The color choices for van Gogh’s popular paintings seem less out there with the filters. The greens in the sky of Starry Night, for example turn to yellows.
A colorblind van Gogh though? Probably not. Either way, don’t forget to pick your colors wisely. Asada has an easy-to-use tool to see what your own images look like to others.
An easier-to-use tool than that linked above: http://michelf.com/projects/sim-daltonism/
Inward processes stand in need of outward criteria. this is a good example of the ambiguity in the phrase ‘what is looks like to me’.

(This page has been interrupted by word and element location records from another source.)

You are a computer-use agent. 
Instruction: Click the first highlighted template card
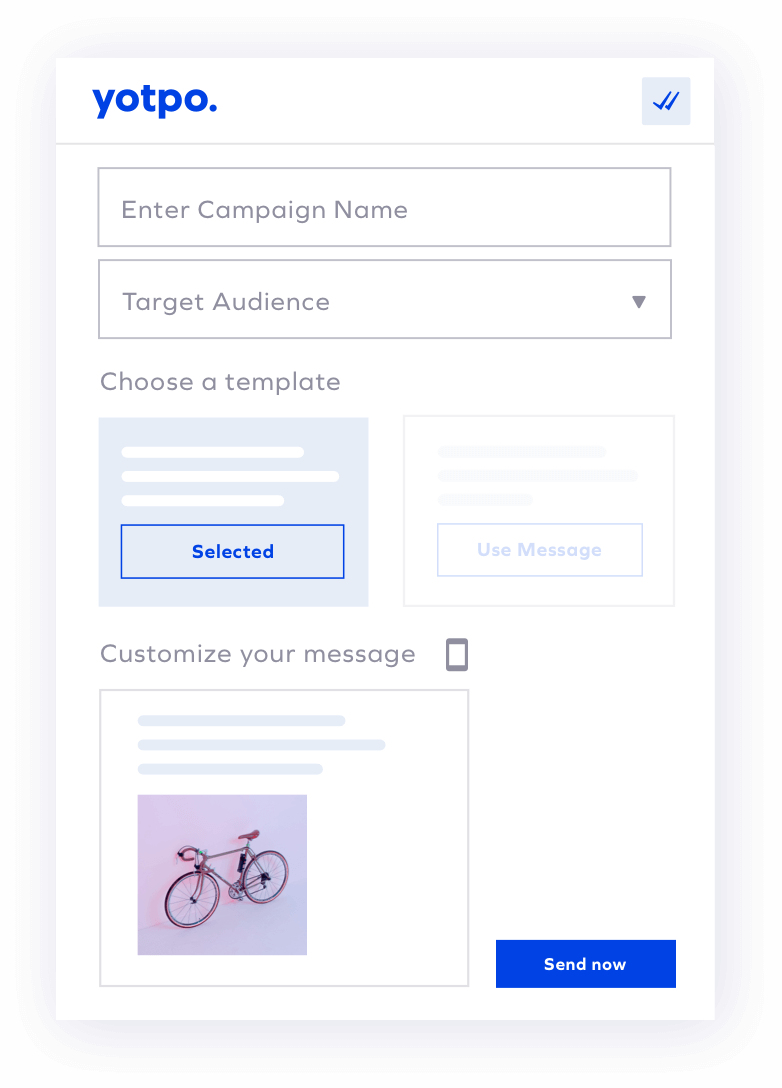coord(233,512)
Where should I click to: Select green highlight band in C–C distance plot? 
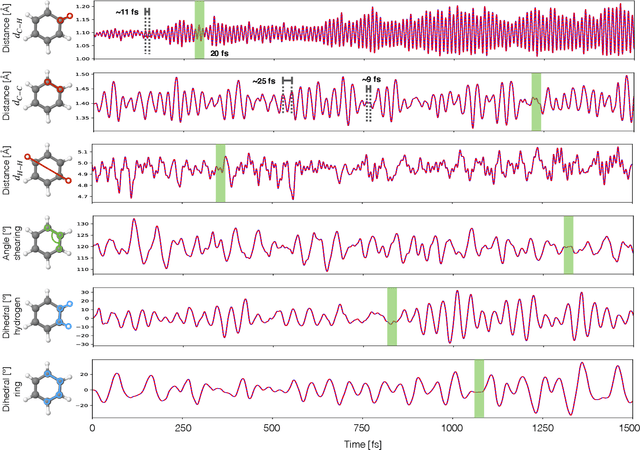pos(536,102)
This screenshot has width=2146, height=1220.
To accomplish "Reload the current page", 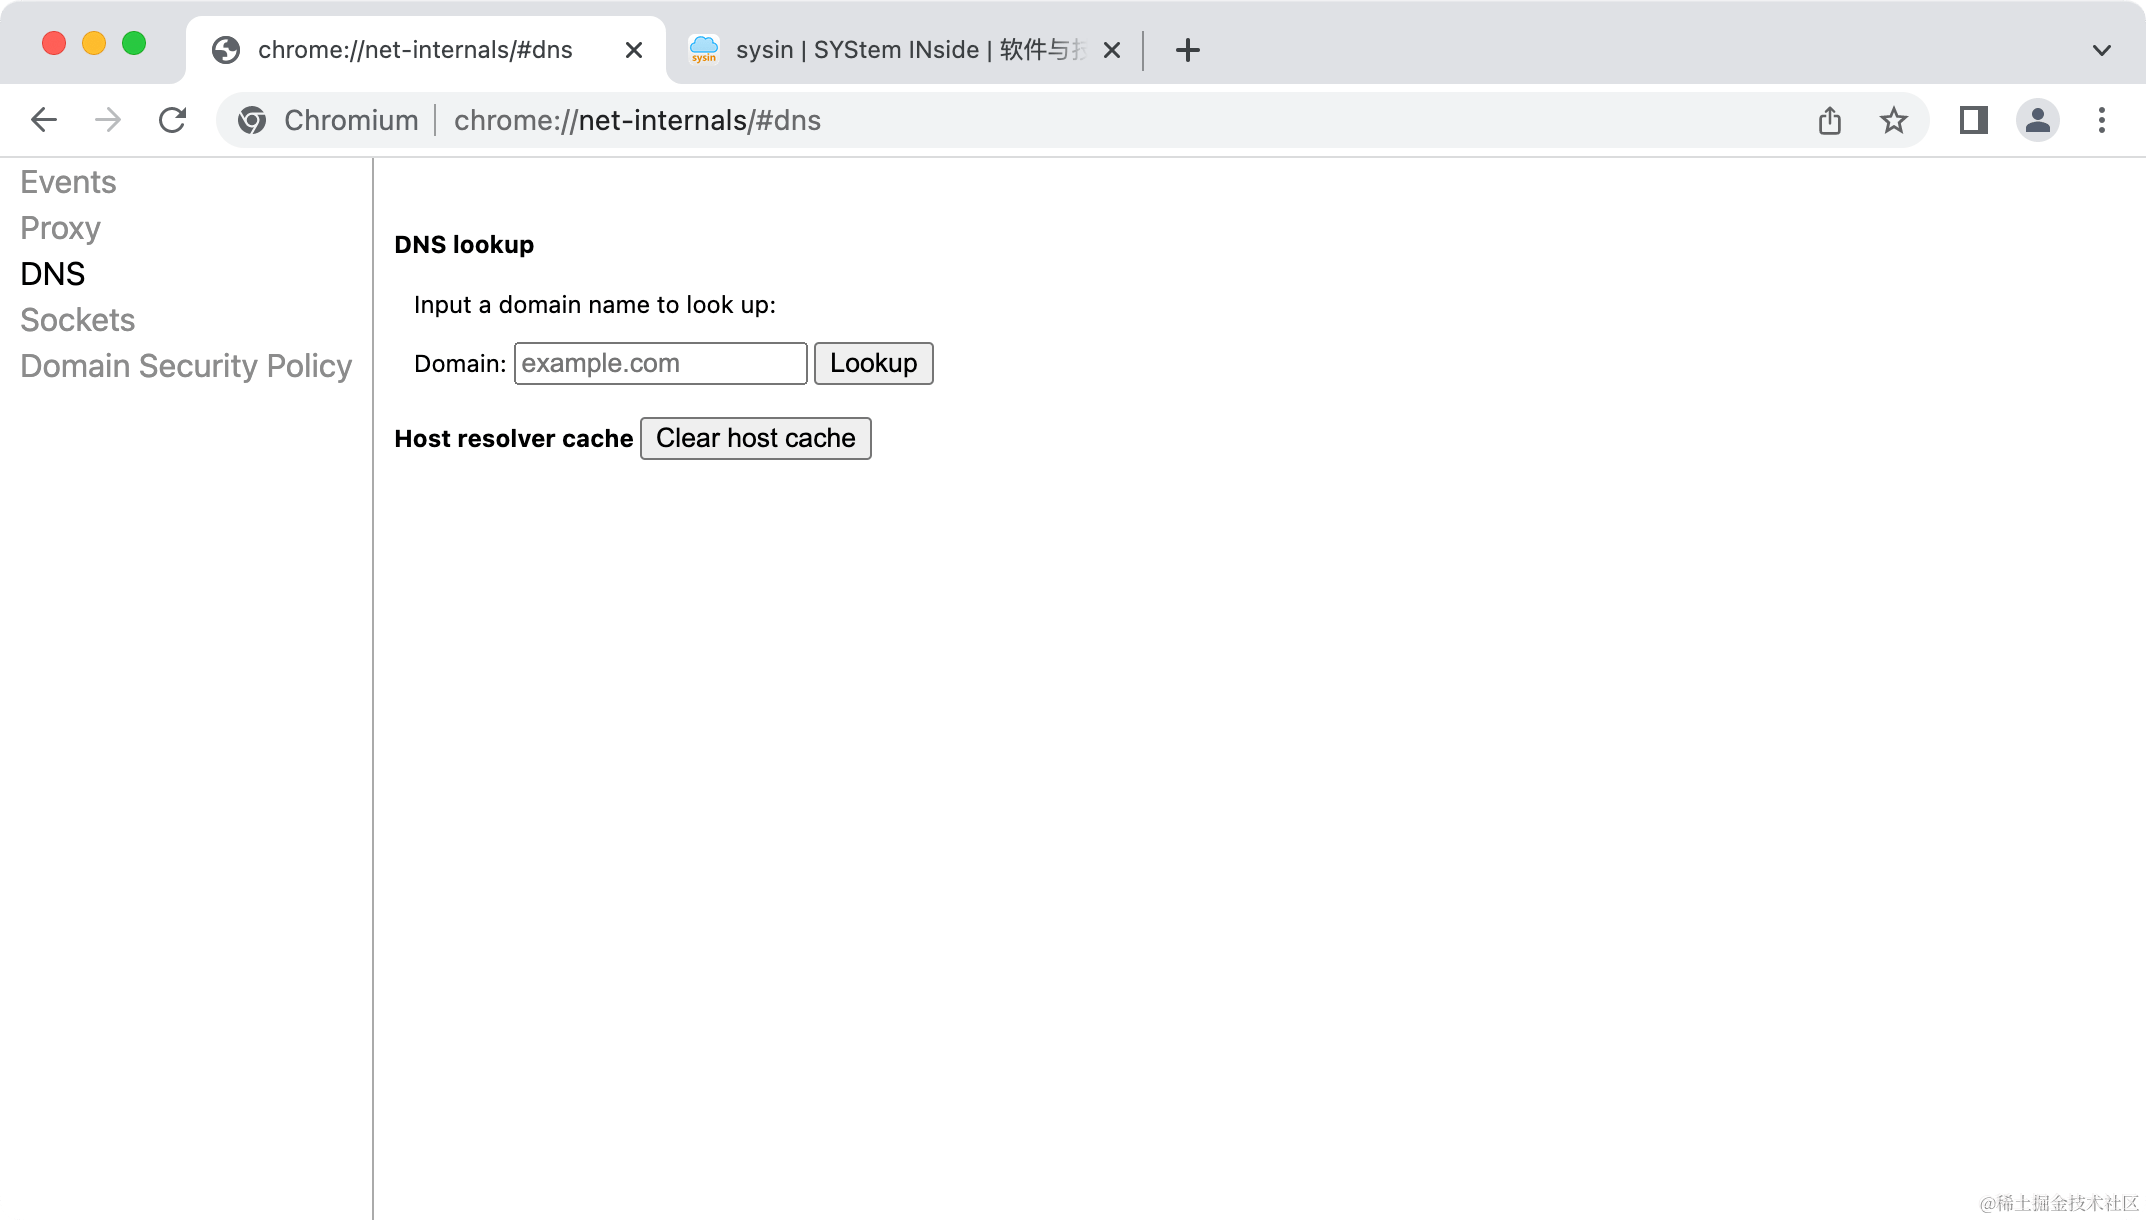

I didnt quite understand the article through the jargon – I’m colorblind (red/green) and the two pictures above look the same to me. Do they look the same to others? In fact, all of the paintings on the page looked basically the same to me. Was that the point?
They’re all different. The one on the left is how non-colorblind see it and the one on the left is how you see it. The main question was a wondering if van Gogh might have had some colorblindness because of his color choices.
very interesting – thanks for the insights
i think you meant to say that “The one on the left is how non-colorblind people see it and the one on the *right* is how non-colorblind people can see it like a colorblind person might see it.”